[Start of section]
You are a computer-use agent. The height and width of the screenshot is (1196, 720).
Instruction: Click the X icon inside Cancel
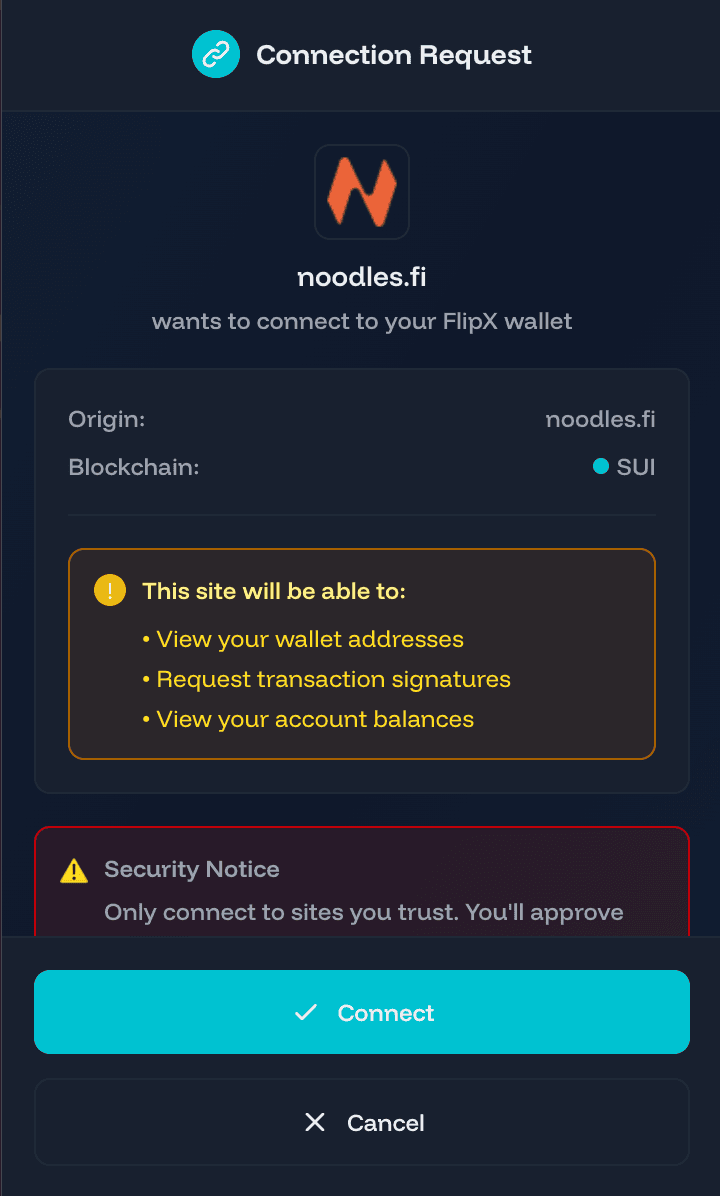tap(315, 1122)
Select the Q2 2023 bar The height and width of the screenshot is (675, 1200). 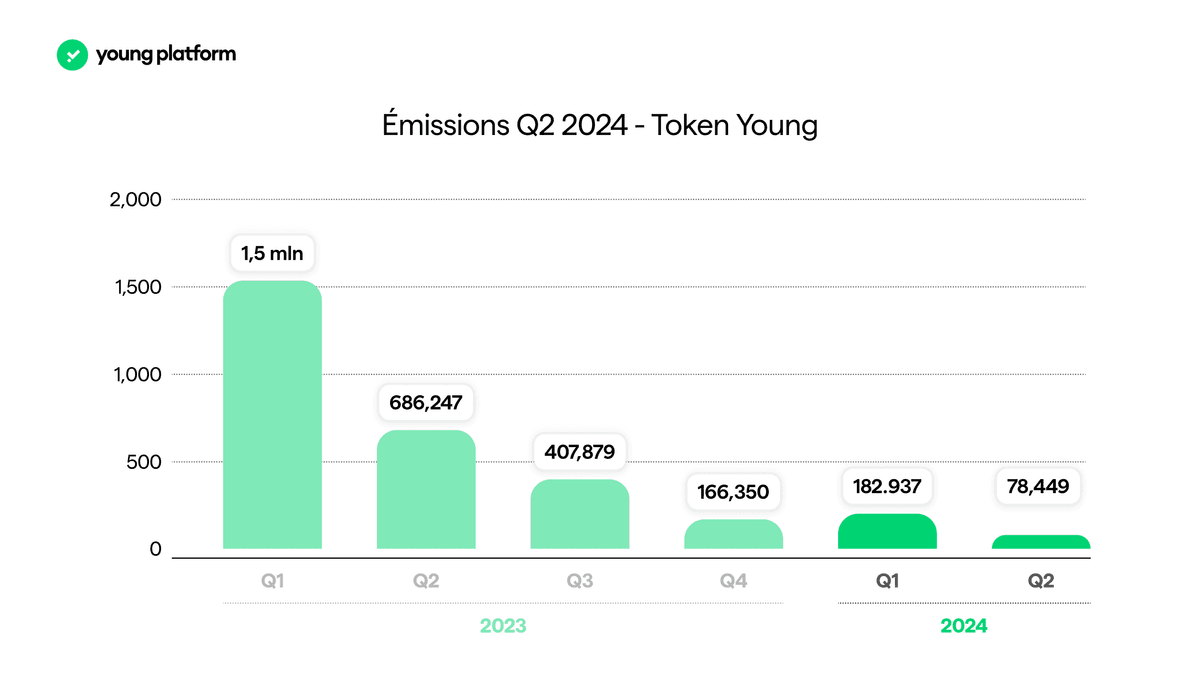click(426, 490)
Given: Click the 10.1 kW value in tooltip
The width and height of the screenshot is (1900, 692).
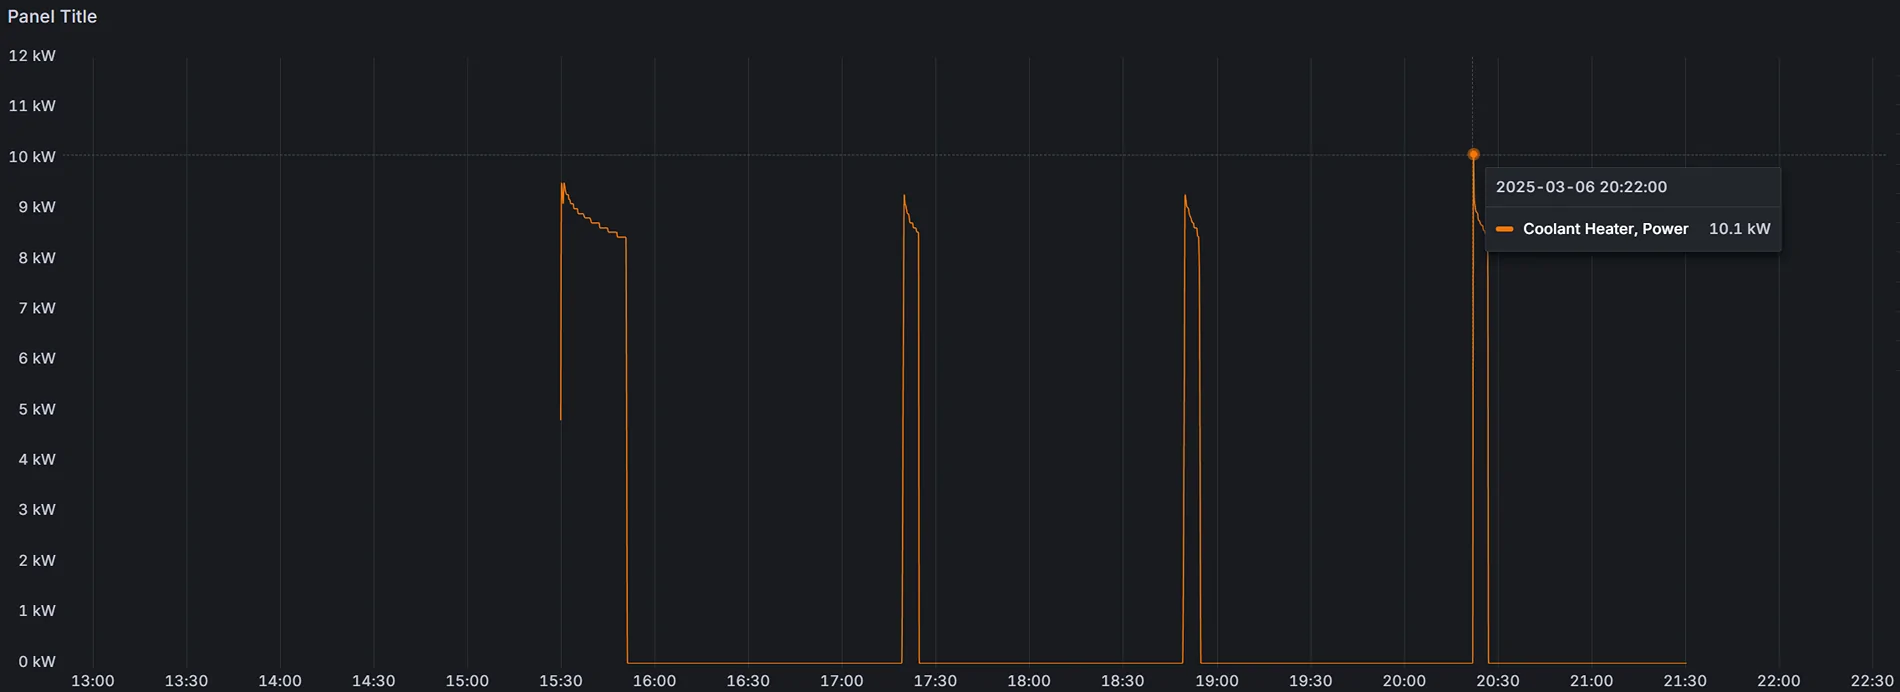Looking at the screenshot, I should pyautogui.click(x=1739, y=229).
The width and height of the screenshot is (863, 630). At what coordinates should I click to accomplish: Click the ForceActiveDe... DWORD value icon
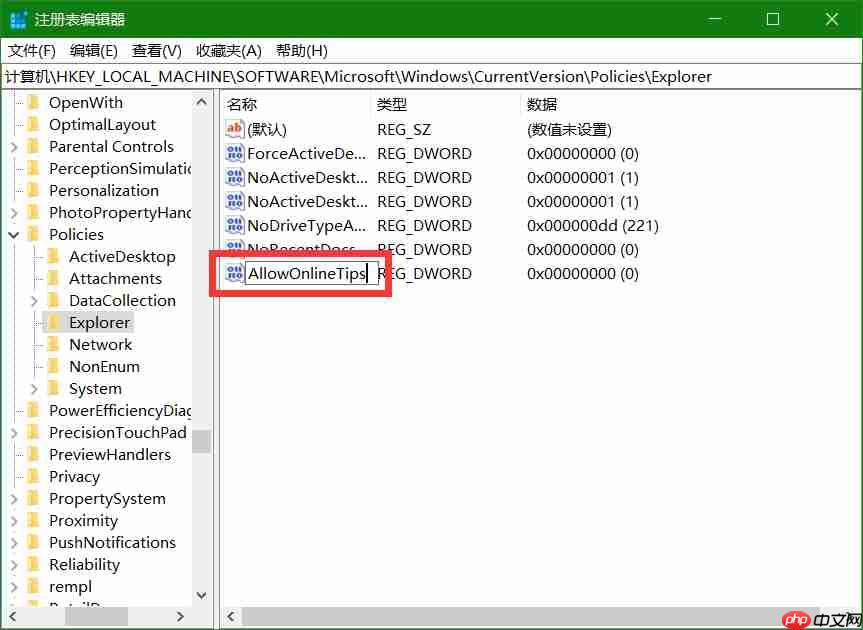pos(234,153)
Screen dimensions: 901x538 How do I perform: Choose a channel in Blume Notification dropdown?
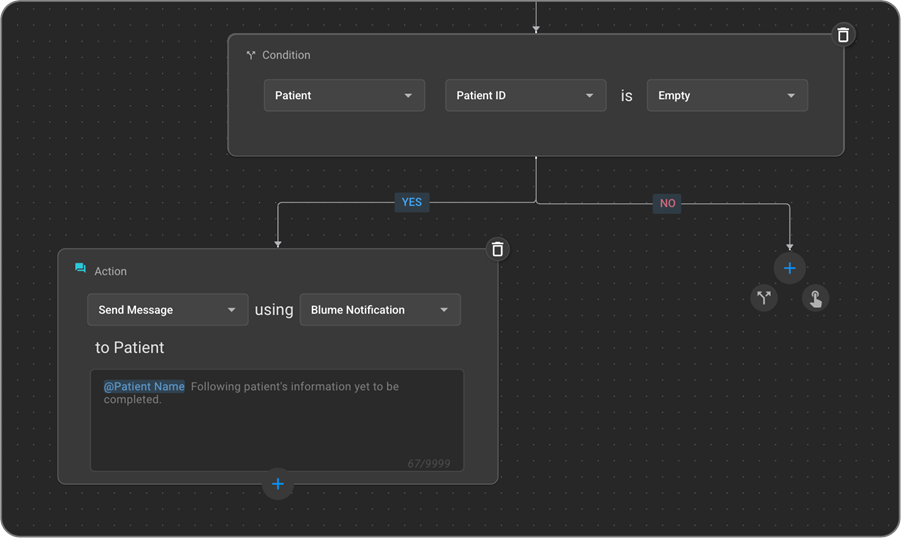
[End of section]
[Start of section]
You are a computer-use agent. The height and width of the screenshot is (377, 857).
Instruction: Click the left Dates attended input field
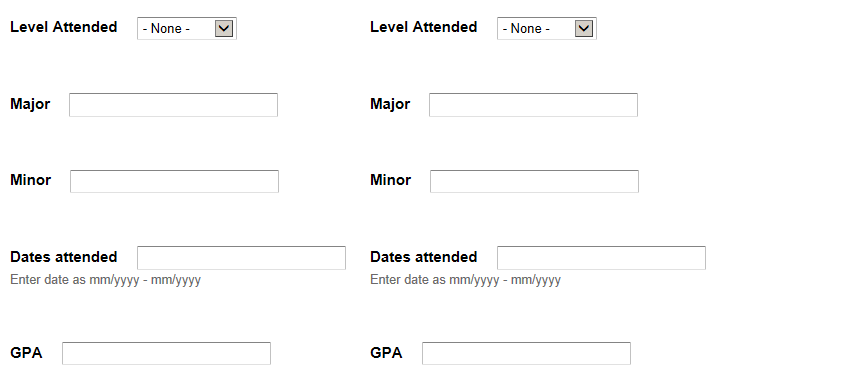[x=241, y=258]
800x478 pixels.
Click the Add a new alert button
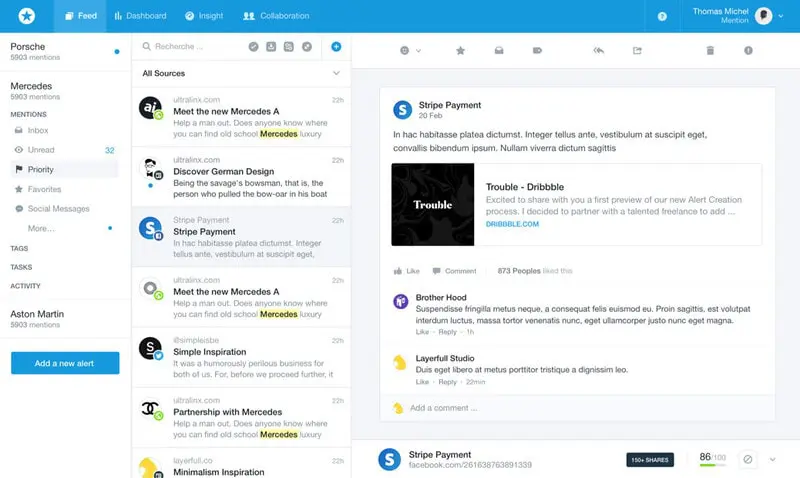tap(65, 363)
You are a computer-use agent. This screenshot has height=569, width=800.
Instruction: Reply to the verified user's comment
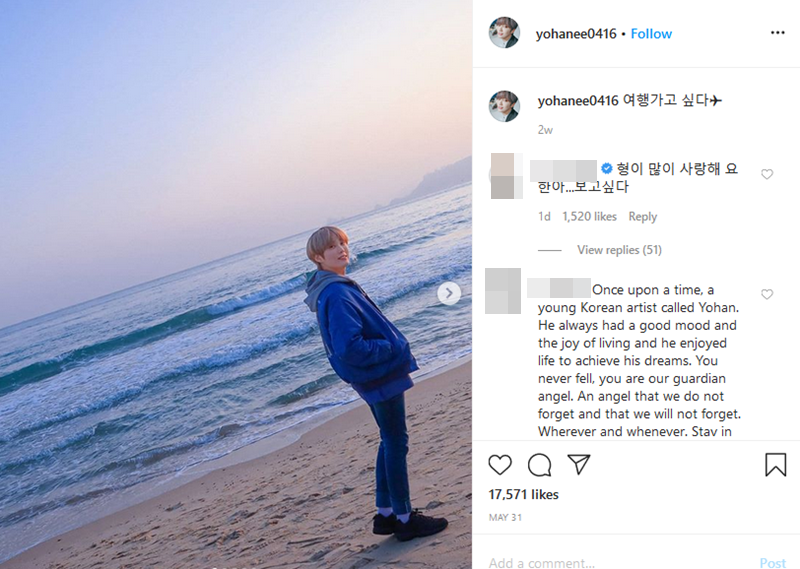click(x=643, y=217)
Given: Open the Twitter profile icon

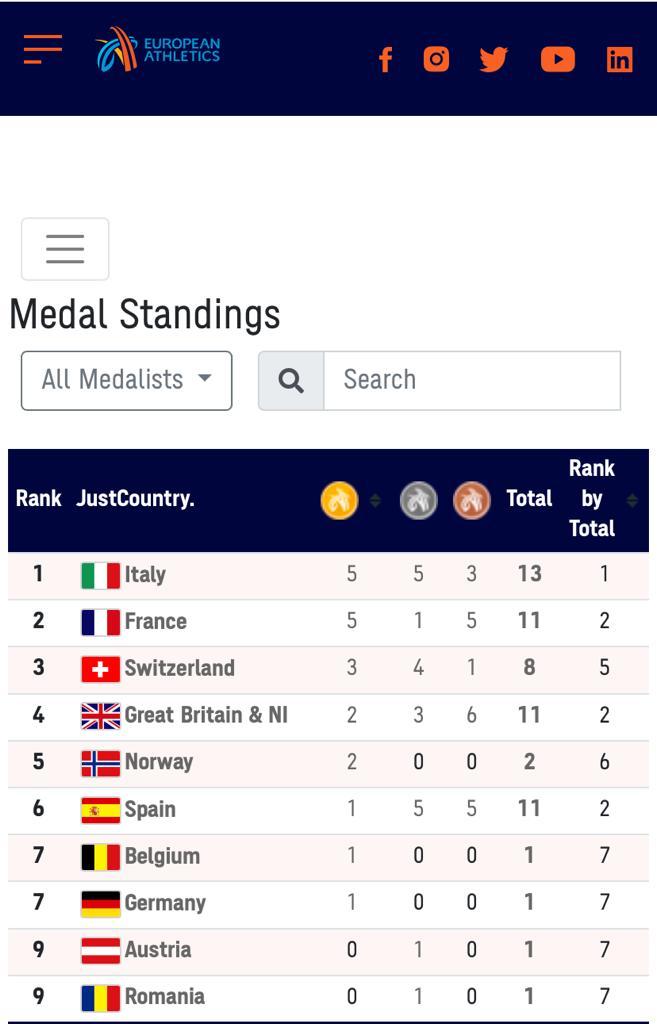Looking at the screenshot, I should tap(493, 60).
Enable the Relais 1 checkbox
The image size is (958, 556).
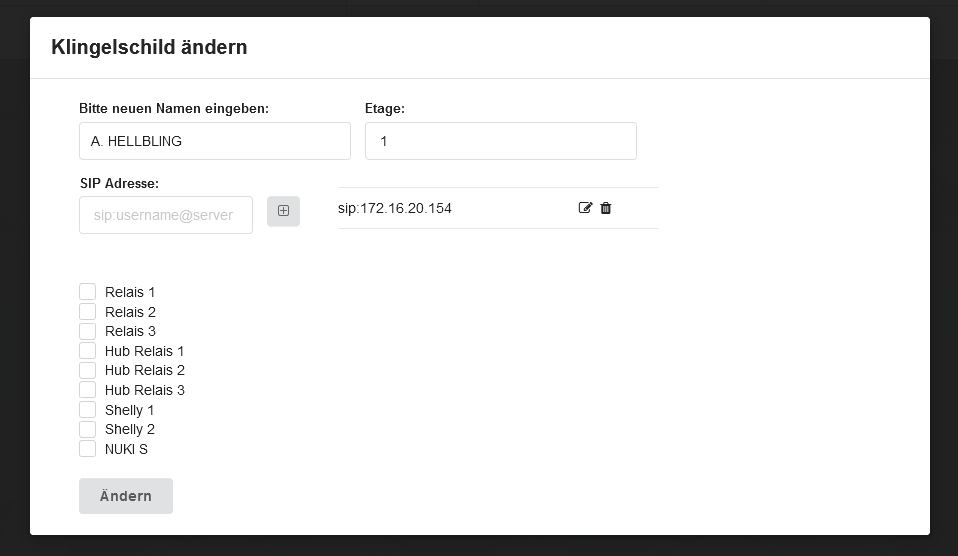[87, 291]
[End of section]
[Start of section]
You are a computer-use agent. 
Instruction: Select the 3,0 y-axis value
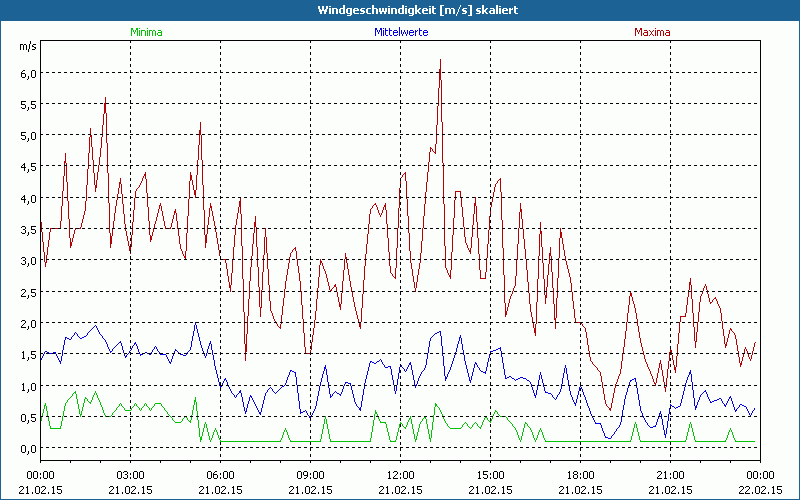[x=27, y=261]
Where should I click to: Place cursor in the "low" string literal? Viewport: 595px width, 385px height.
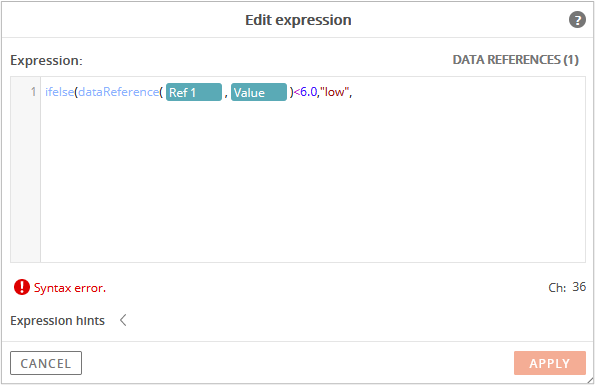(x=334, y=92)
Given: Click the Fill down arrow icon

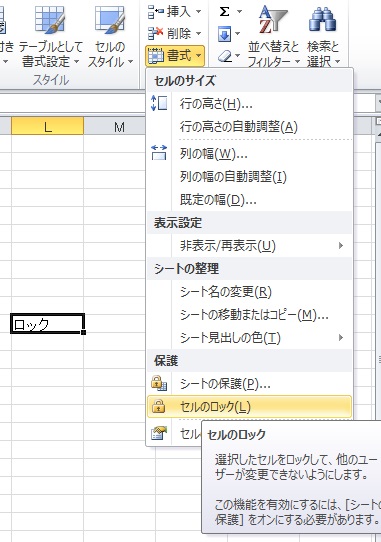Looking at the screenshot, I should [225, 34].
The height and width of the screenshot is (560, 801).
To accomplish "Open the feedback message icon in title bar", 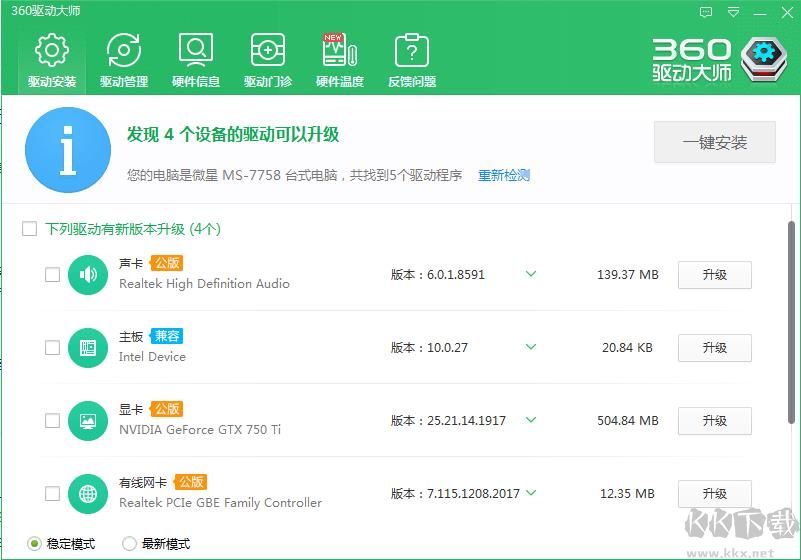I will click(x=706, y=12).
[End of section]
> Task details
Reproduce the listing above exactly from the line containing "The width and height of the screenshot is (1900, 692)." up to and including the line containing "Screen dimensions: 901x538", omitting any images and everything outside those lines.

> Answer section
The width and height of the screenshot is (1900, 692).
Looking at the screenshot, I should pyautogui.click(x=1739, y=229).
The width and height of the screenshot is (863, 630). At what coordinates should I click to accomplish: Click the ForceActiveDe... DWORD value icon
pos(234,153)
Screen dimensions: 901x538 How do I perform: Choose a channel in Blume Notification dropdown?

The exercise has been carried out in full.